Study: Physicians Spend 16 Minutes Per Patient Encounter Using EHRs

Jan. 16, 2020
Chart review, documentation and ordering functions accounted for the most of the time

The amount of time that providers spend using electronic health records (EHRs) to support the care delivery process has become a core concern for the U.S. healthcare system. Findings from a new study might only add fuel to that fire.

Researchers, including  David McCallie, Jr., M.D., a former executive at EHR giant Cerner Corp, found that physicians spend on average just over 16 minutes on EHRs for each patient visit.

This particular study—recently published in Annals of Internal Medicine—included data from approximately 100 million patient encounters with about 155 000 physicians from 417 health systems. The technology system used for the research was the Cerner Millennium EHR.

Physicians spent an average of 16 minutes and 14 seconds per encounter using EHRs, with chart review (33 percent), documentation (24 percent), and ordering (17 percent) functions accounting for most of the time, the findings revealed. The distribution of time spent by providers using EHRs varies greatly within specialty, while he proportion of time spent on various clinically focused functions was similar across specialties, researchers noted.

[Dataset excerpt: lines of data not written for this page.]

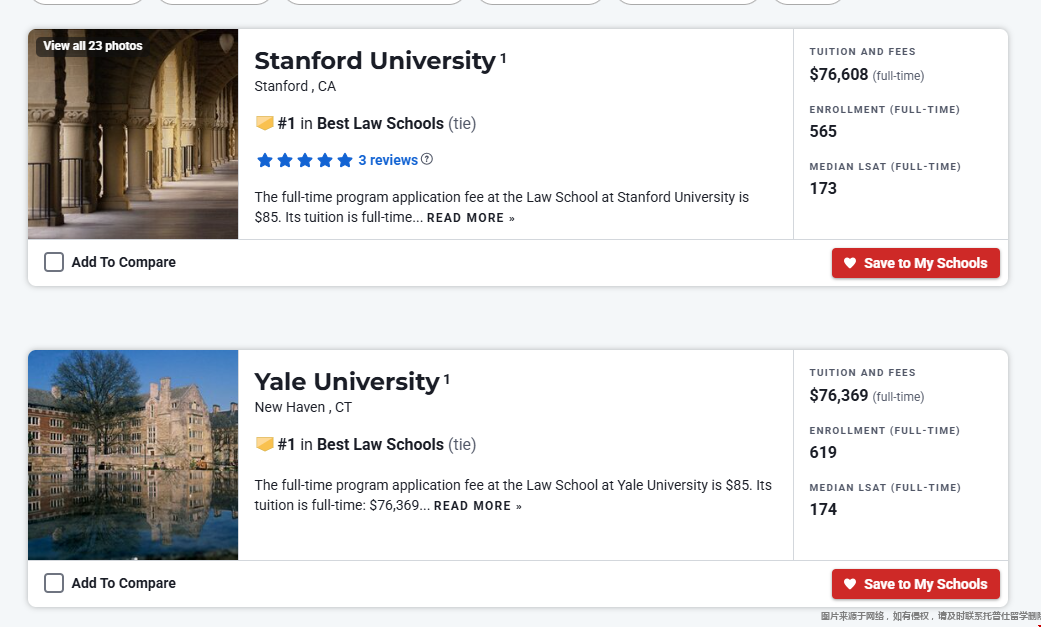The image size is (1041, 627).
Task: Click the help question mark beside 3 reviews
Action: point(427,159)
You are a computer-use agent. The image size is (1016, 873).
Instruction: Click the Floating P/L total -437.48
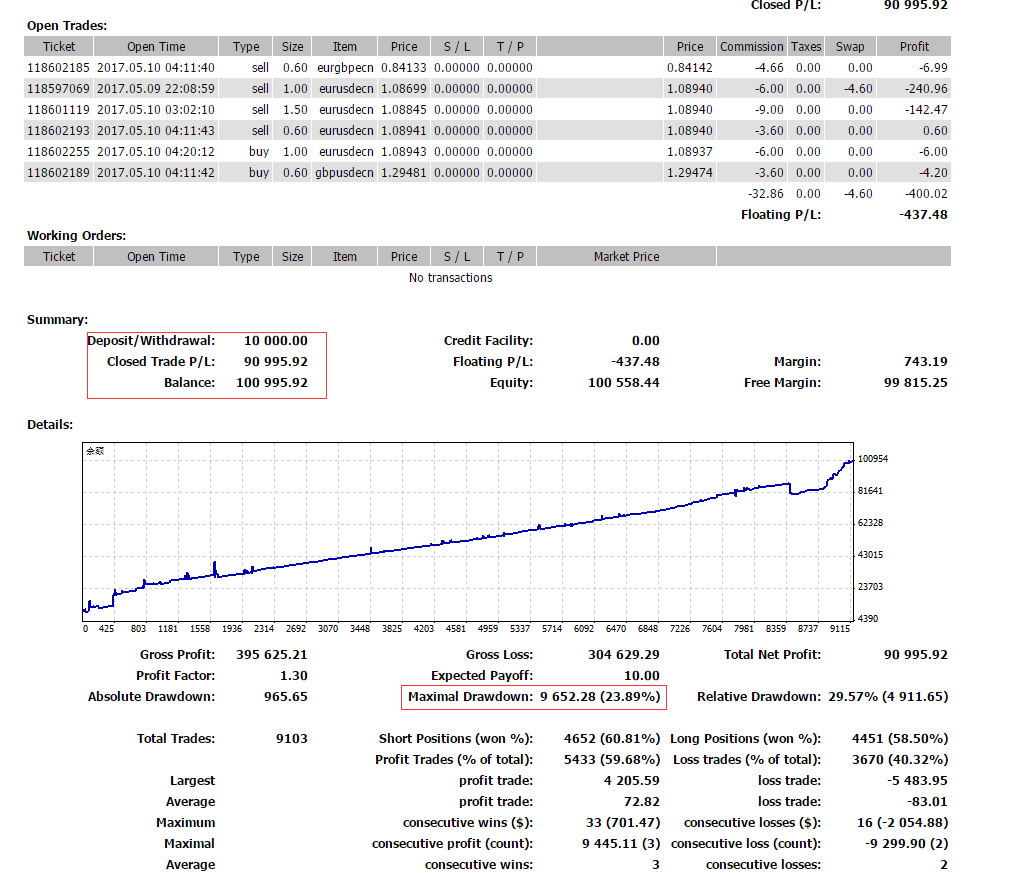coord(923,215)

Back in 2016, a commonly referenced study , also published in the Annals of Internal Medicine, found that for every hour physicians provide direct clinical face time to patients, nearly two additional hours are spent on EHR and desk work within the clinic day.

The following year, research published in Health Affairs found that physicians spend essentially the same time seeing patients as they do on “desktop medicine.” The data showed that physicians logged an average of 3.08 hours on office visits and 3.17 hours on “desktop medicine” each day. Desktop medicine, according to that study’s authors, consists of activities such as communicating with patients through a secure patient portal, responding to patients’ online requests for prescription refills or medical advice, ordering tests, sending staff messages, and reviewing test results.

According to researchers in this latest study, “Given the potential effect on patient care and the high costs related to this time, particularly for medical specialists whose work is largely cognitive, these findings warrant more precise documentation of the time physicians invest in these clinically focused EHR functions.”

They added, “The time spent using EHRs to support care delivery constitutes a large portion of the physicians' day, and wide variation suggests opportunities to optimize systems and processes.”